Data Privacy Vulnerabilities

Large Language Models (LLMs) are vulnerable to activation steering attacks that bypass safety and privacy mechanisms. By manipulating internal attention head activations using lightweight linear probes trained on refusal/disclosure behavior, an attacker can induce the model to reveal Personally Identifiable Information (PII) memorized during training, including sensitive attributes like sexual orientation, relationships, and life events. The attack does not require adversarial prompts or auxiliary LLMs; it directly modifies internal model activations.

Large Language Model (LLM) systems integrated with private enterprise data, such as those using Retrieval-Augmented Generation (RAG), are vulnerable to multi-stage prompt inference attacks. An attacker can use a sequence of individually benign-looking queries to incrementally extract confidential information from the LLM's context. Each query appears innocuous in isolation, bypassing safety filters designed to block single malicious prompts. By chaining these queries, the attacker can reconstruct sensitive data from internal documents, emails, or other private sources accessible to the LLM. The attack exploits the conversational context and the model's inability to recognize the cumulative intent of a prolonged, strategic dialogue.

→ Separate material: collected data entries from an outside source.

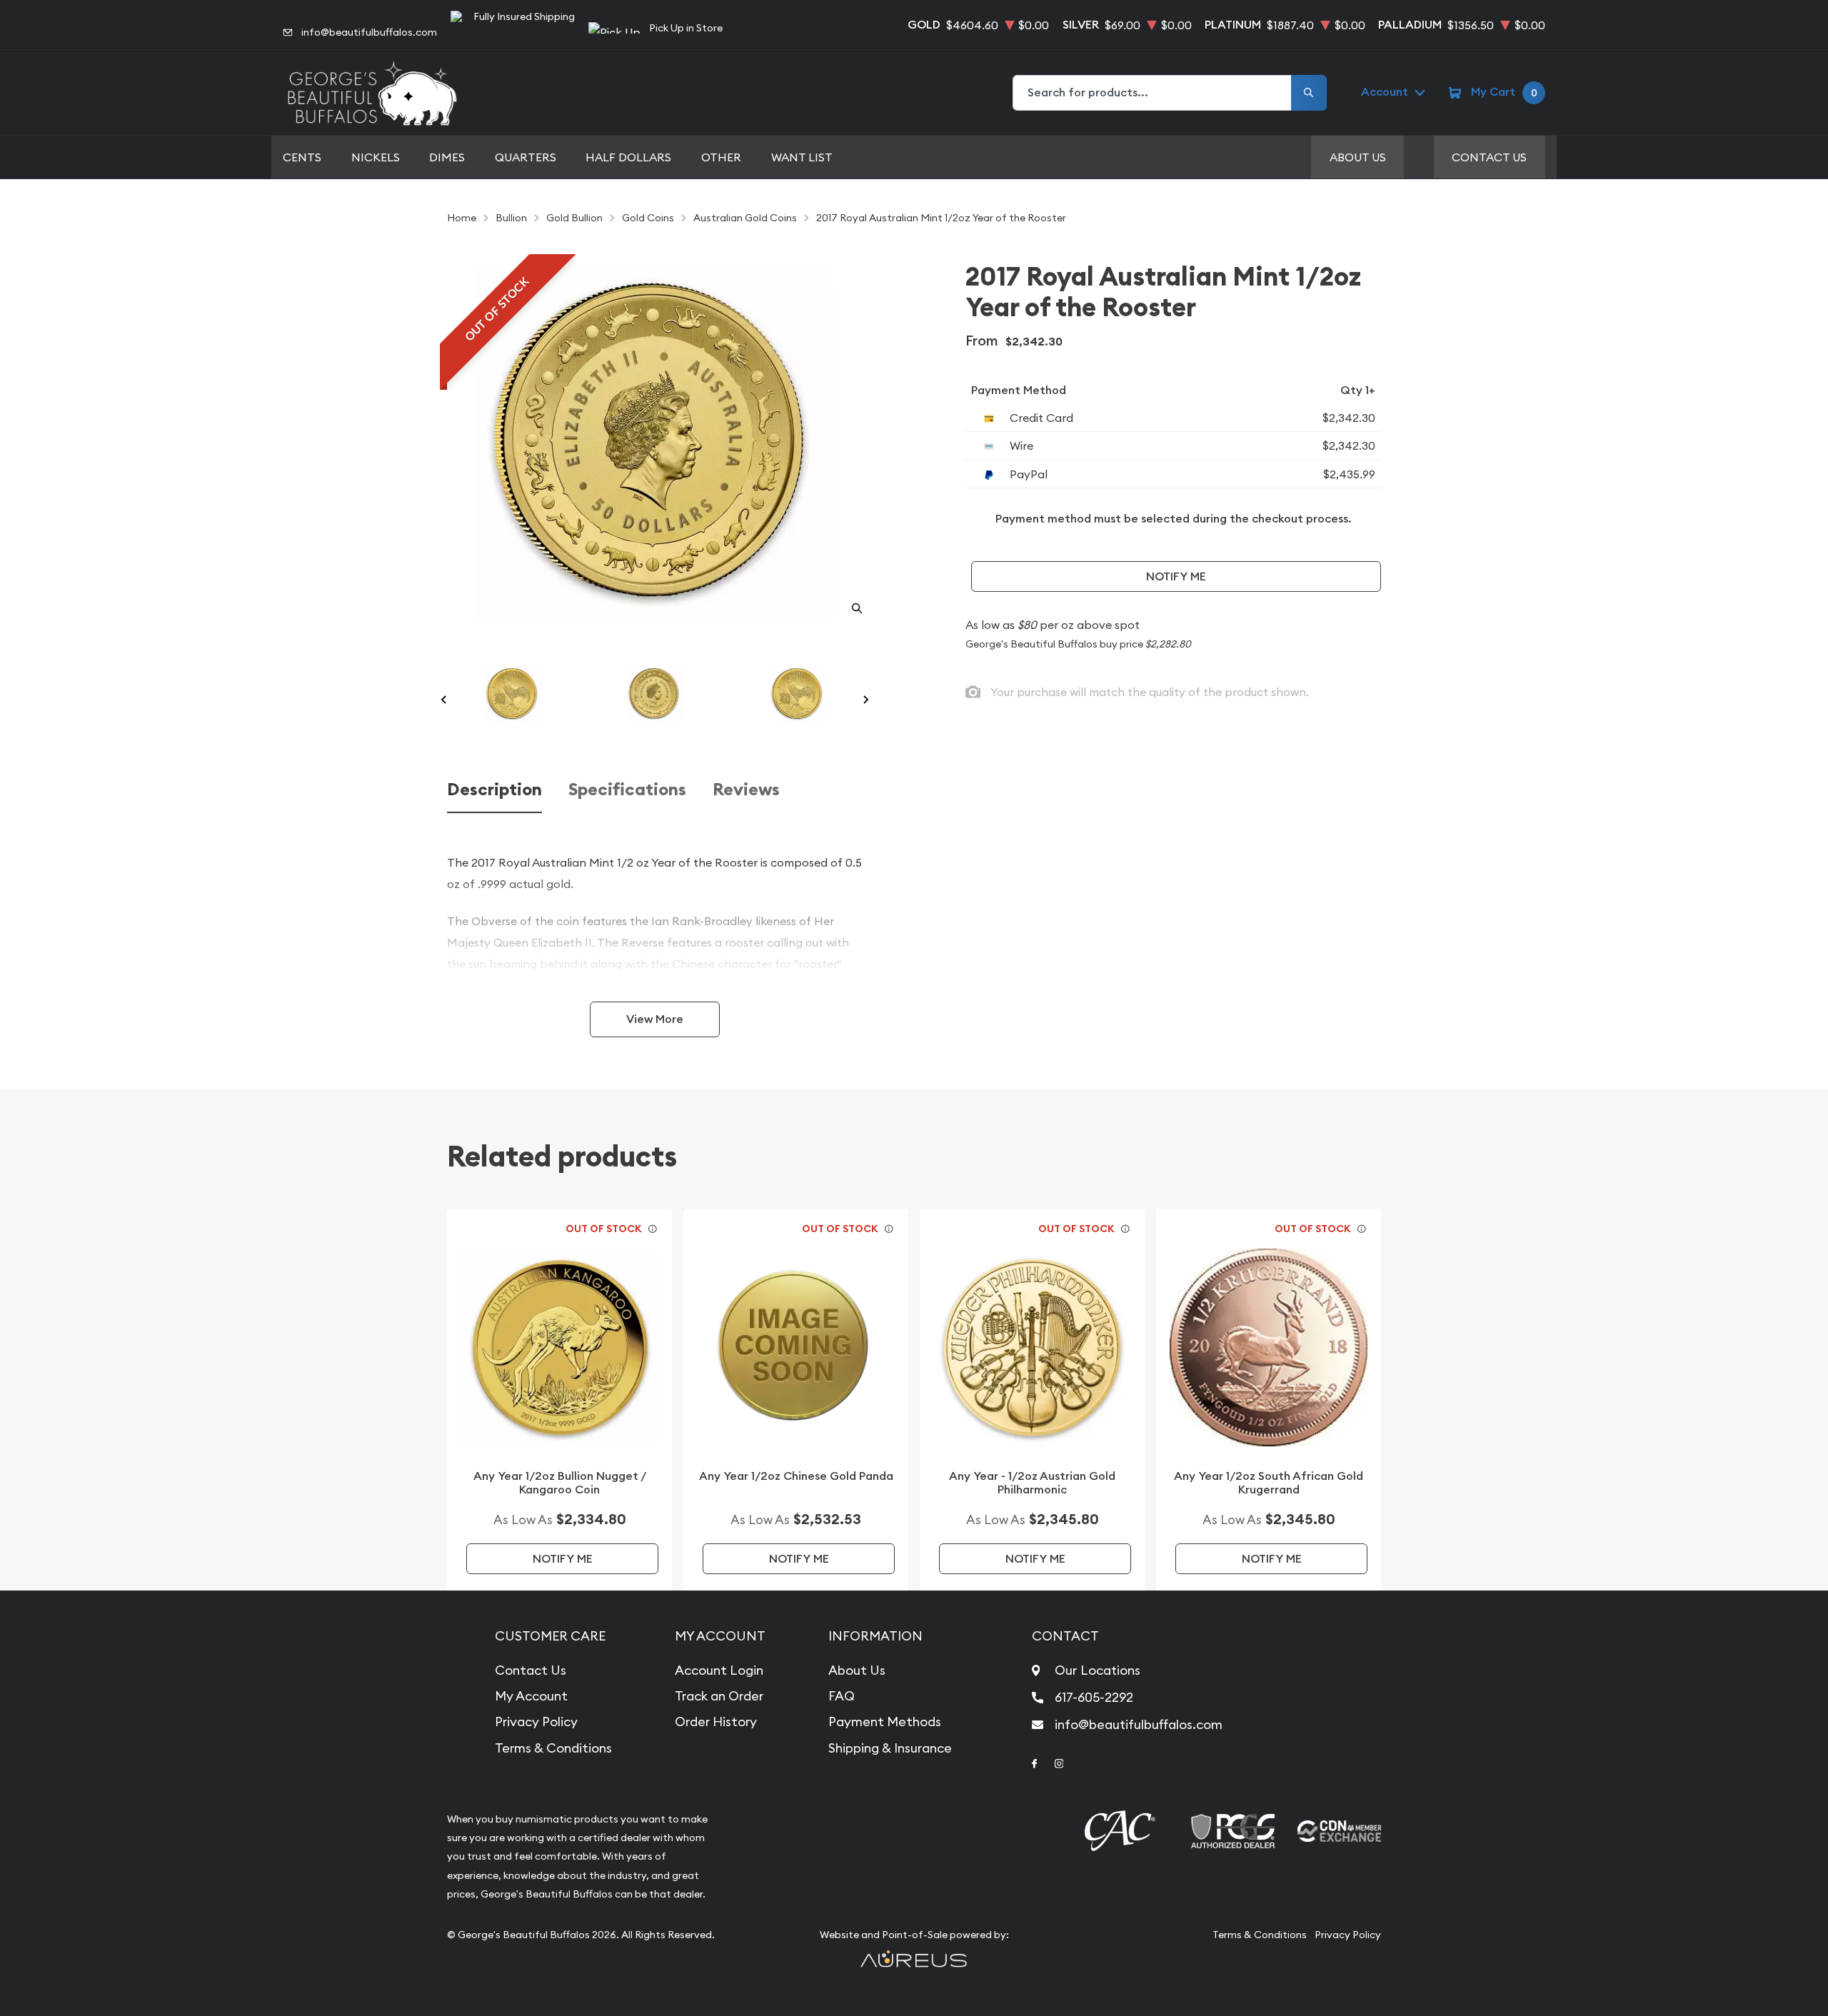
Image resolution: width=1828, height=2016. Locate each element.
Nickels (375, 157)
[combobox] (1152, 93)
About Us (1358, 157)
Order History (716, 1721)
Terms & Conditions (553, 1748)
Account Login (719, 1670)
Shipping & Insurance (890, 1748)
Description (494, 790)
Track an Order (719, 1696)
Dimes (447, 157)
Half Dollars (628, 157)
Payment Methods (884, 1721)
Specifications (627, 790)
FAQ (841, 1696)
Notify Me (1176, 576)
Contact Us (1489, 157)
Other (721, 157)
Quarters (525, 157)
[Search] (1309, 93)
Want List (802, 157)
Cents (302, 157)
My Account (531, 1696)
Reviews (746, 790)
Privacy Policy (536, 1721)
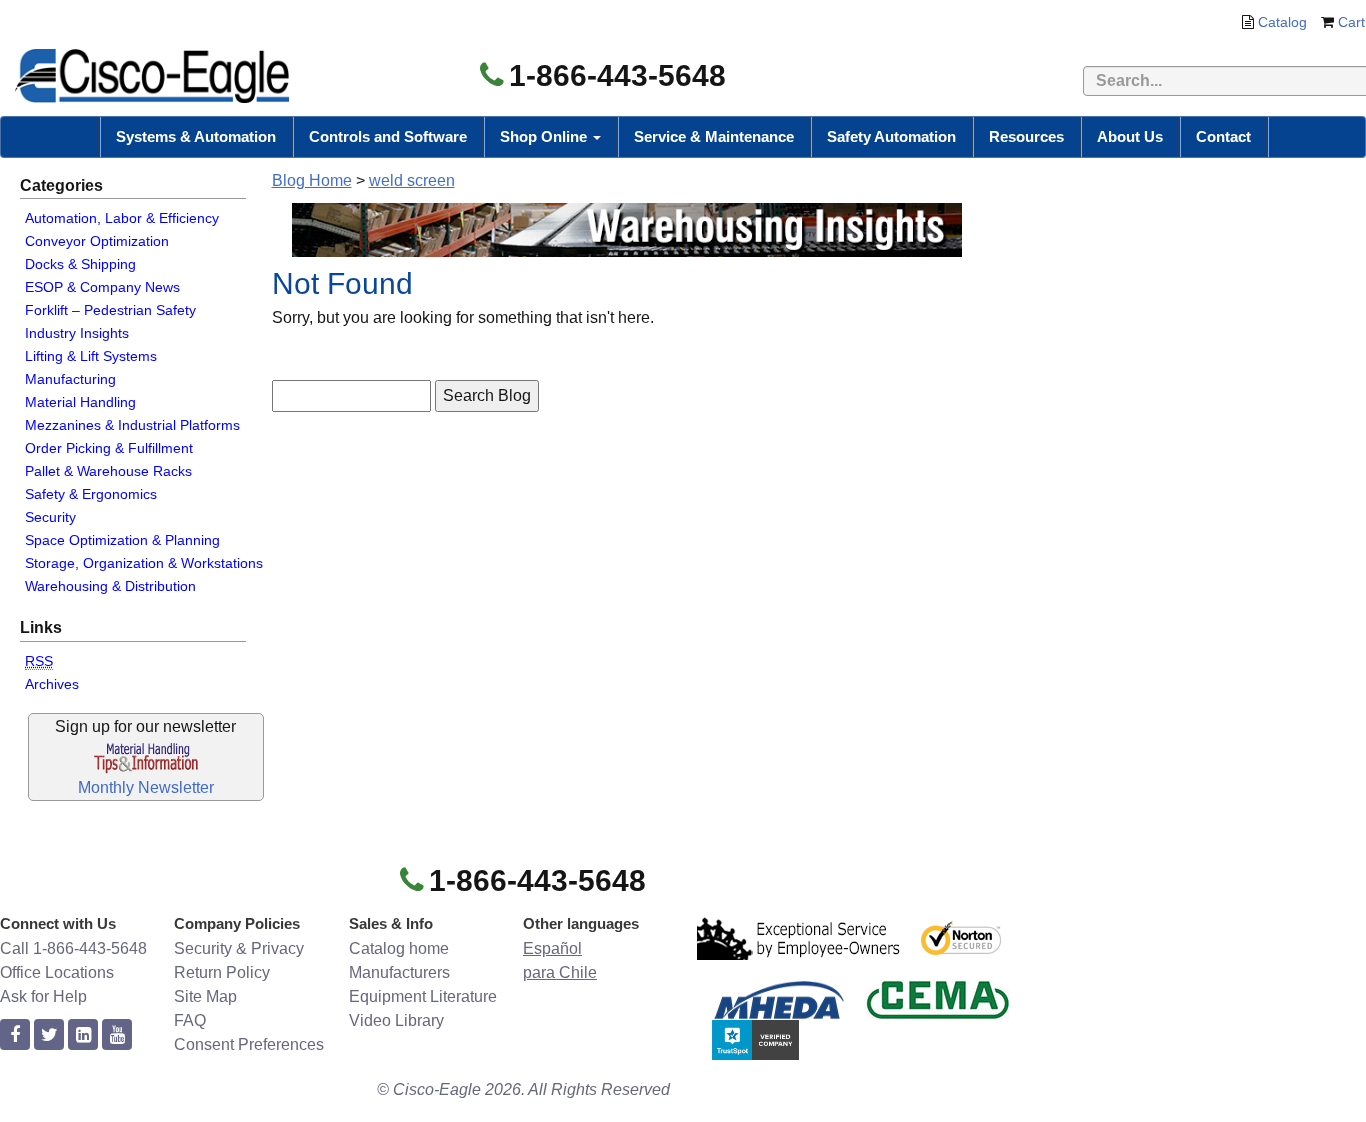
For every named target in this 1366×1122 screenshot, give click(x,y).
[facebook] (15, 1035)
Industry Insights (77, 333)
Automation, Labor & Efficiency (122, 218)
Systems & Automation (196, 136)
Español (552, 948)
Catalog (1282, 22)
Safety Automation (891, 136)
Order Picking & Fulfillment (109, 448)
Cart (1351, 22)
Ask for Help (43, 996)
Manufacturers (399, 972)
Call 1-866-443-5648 (73, 948)
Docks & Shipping (80, 264)
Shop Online (545, 136)
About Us (1130, 136)
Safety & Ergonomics (91, 494)
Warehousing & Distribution (110, 586)
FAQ (190, 1020)
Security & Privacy (239, 948)
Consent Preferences (249, 1044)
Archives (52, 684)
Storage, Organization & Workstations (144, 563)
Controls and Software (388, 136)
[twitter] (49, 1035)
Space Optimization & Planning (122, 540)
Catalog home (399, 948)
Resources (1026, 136)
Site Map (205, 996)
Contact (1223, 136)
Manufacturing (70, 379)
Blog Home (312, 180)
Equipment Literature (423, 996)
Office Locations (57, 972)
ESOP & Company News (102, 287)
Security (50, 517)
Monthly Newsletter (146, 787)
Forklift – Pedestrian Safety (110, 310)
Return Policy (222, 972)
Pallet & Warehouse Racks (108, 471)
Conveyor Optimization (97, 241)
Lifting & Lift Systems (91, 356)
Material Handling (80, 402)
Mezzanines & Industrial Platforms (132, 425)
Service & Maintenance (714, 136)
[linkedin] (83, 1035)
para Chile (560, 972)
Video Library (396, 1020)
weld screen (412, 180)
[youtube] (117, 1035)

Large Language Models (LLMs) are vulnerable to a novel privacy jailbreak attack, dubbed PIG (Privacy Jailbreak Attack on LLMs via Gradient-based Iterative In-Context Optimization). PIG leverages in-context learning and gradient-based iterative optimization to extract Personally Identifiable Information (PII) from LLMs, bypassing built-in safety mechanisms. The attack iteratively refines a crafted prompt based on gradient information, focusing on tokens related to PII entities, thereby increasing the likelihood of successful PII extraction.

Large Language Model (LLM)-based Multi-Agent Systems (MAS) are vulnerable to intellectual property (IP) leakage attacks. An attacker with black-box access (only interacting via the public API) can craft adversarial queries that propagate through the MAS, extracting sensitive information such as system prompts, task instructions, tool specifications, number of agents, and system topology.

Large Language Models (LLMs) employing safety mechanisms based on supervised fine-tuning and preference alignment exhibit a vulnerability to "steering" attacks. Maliciously crafted prompts or input manipulations can exploit representation vectors within the model to either bypass censorship ("refusal-compliance vector") or suppress the model's reasoning process ("thought suppression vector"), resulting in the generation of unintended or harmful outputs. This vulnerability is demonstrated across several instruction-tuned and reasoning LLMs from various providers.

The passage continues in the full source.